▸ RECORDS TO USE
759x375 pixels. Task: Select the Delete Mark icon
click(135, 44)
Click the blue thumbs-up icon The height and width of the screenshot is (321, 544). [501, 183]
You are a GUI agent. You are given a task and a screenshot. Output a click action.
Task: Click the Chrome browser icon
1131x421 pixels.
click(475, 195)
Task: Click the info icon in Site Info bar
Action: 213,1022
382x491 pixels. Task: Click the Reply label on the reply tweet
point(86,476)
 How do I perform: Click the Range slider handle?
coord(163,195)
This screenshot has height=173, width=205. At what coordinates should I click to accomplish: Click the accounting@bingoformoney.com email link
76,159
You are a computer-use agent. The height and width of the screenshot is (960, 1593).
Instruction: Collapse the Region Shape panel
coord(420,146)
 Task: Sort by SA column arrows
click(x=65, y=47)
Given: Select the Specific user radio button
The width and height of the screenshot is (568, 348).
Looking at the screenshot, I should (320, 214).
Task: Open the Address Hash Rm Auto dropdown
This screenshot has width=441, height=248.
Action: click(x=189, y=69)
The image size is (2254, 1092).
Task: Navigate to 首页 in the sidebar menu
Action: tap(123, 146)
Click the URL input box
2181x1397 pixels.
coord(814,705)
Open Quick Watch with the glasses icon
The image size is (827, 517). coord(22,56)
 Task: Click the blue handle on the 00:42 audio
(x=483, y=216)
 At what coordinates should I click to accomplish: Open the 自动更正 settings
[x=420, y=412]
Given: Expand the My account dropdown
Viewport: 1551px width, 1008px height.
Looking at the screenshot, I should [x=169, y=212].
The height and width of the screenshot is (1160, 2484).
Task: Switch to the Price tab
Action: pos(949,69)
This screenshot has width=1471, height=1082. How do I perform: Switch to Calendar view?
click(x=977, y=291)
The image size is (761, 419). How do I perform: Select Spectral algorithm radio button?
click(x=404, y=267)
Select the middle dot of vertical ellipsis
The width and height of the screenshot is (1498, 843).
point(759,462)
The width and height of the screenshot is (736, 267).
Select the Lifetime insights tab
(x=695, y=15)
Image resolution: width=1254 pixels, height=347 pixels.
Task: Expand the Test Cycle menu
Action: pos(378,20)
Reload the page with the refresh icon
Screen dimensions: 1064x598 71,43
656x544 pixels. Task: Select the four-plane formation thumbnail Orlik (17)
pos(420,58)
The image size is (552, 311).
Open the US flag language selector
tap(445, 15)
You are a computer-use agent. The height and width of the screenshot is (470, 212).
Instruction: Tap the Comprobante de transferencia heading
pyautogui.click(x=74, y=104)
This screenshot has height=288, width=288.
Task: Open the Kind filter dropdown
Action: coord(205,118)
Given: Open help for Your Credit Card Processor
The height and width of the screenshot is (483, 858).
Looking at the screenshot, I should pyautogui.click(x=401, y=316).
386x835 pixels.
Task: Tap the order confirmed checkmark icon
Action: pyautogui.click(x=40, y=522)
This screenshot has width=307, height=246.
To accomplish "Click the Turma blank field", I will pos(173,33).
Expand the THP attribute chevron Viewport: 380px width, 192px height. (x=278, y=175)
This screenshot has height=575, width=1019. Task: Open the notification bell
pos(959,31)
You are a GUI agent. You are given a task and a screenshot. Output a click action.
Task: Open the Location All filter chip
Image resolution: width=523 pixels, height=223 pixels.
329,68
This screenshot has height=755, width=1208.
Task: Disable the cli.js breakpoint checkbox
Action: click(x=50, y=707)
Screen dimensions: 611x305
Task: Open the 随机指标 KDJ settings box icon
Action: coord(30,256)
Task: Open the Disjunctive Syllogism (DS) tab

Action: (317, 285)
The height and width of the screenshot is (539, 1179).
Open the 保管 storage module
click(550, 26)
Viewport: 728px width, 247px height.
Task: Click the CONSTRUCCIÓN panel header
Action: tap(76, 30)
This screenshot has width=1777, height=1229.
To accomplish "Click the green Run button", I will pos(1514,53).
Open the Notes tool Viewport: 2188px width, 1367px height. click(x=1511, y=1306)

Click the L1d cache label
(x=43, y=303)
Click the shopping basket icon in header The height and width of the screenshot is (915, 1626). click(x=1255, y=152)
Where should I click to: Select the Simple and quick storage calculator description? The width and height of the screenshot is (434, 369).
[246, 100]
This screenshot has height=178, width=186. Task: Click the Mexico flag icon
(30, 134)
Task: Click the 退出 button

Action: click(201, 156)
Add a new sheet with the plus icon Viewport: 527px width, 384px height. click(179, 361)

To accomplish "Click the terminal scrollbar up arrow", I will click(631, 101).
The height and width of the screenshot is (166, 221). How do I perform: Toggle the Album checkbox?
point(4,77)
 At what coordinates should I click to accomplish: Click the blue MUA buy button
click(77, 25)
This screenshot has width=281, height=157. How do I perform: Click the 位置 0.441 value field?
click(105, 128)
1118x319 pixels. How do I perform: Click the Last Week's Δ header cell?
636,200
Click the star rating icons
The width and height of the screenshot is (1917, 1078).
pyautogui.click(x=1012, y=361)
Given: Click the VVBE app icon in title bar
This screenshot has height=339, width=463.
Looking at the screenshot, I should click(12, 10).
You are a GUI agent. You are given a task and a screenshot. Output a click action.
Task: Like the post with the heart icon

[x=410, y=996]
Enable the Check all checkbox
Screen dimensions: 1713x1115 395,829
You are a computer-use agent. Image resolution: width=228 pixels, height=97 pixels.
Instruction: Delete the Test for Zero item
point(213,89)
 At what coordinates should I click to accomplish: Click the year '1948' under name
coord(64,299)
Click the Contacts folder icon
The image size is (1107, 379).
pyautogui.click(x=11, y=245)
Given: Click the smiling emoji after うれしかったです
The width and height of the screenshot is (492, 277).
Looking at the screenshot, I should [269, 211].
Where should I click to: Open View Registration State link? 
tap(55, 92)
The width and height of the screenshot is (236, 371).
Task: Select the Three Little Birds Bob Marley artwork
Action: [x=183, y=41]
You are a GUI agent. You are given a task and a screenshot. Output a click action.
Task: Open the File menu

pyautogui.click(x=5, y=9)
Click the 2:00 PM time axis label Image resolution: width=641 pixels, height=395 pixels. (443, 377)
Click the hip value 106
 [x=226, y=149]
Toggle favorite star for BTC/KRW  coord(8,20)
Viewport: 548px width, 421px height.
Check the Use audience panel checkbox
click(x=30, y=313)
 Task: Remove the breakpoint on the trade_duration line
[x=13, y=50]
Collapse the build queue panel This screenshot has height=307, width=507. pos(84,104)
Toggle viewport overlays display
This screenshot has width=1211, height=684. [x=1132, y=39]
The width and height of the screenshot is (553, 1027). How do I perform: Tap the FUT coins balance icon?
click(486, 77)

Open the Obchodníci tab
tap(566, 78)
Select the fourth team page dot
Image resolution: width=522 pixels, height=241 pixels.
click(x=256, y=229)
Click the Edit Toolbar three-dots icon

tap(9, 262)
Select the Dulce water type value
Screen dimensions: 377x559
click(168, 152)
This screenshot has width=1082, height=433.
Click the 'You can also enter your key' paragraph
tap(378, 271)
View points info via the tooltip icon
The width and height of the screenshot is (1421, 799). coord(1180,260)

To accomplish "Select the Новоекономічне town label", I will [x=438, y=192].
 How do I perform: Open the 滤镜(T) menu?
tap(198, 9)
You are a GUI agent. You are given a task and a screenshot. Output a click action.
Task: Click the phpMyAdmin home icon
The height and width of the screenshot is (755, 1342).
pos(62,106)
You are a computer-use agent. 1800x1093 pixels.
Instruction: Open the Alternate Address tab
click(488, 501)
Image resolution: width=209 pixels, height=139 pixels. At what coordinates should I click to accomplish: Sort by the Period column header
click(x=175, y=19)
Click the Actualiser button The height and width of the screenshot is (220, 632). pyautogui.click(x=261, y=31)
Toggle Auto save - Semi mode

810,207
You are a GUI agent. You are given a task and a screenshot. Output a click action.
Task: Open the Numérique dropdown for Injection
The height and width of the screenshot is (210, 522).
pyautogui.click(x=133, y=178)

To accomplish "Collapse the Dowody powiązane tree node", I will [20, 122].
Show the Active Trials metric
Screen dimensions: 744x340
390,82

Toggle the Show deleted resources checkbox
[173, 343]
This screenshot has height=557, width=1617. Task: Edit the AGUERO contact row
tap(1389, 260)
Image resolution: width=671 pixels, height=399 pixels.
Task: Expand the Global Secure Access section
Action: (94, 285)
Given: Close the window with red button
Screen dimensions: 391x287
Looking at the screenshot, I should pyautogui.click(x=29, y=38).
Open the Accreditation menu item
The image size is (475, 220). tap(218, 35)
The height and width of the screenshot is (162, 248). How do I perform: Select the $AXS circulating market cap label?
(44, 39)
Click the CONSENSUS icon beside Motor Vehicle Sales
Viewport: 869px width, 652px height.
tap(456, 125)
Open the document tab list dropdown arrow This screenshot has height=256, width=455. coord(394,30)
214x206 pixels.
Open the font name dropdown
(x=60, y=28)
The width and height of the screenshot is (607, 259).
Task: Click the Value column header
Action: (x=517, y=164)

▸ OBJECTIVE
Can you recast the entries, from the first line through the line containing "coord(420,146)" (that line included), as a Markdown table with the columns Number and Text, one row per line and blank lines omitted?

▸ FULL OUTPUT
| Number | Text |
|---|---|
| 1 | 759x375 pixels. Task: Select the Delete Mark icon |
| 2 | click(135, 44) |
| 3 | Click the blue thumbs-up icon The height and width of the screenshot is (321, 544). [501, 183] |
| 4 | You are a GUI agent. You are given a task and a screenshot. Output a click action. |
| 5 | Task: Click the Chrome browser icon |
| 6 | 1131x421 pixels. |
| 7 | click(475, 195) |
| 8 | Task: Click the info icon in Site Info bar |
| 9 | Action: 213,1022 |
| 10 | 382x491 pixels. Task: Click the Reply label on the reply tweet |
| 11 | point(86,476) |
| 12 |  How do I perform: Click the Range slider handle? |
| 13 | coord(163,195) |
| 14 | This screenshot has height=173, width=205. At what coordinates should I click to accomplish: Click the accounting@bingoformoney.com email link |
| 15 | 76,159 |
| 16 | You are a computer-use agent. The height and width of the screenshot is (960, 1593). |
| 17 | Instruction: Collapse the Region Shape panel |
| 18 | coord(420,146) |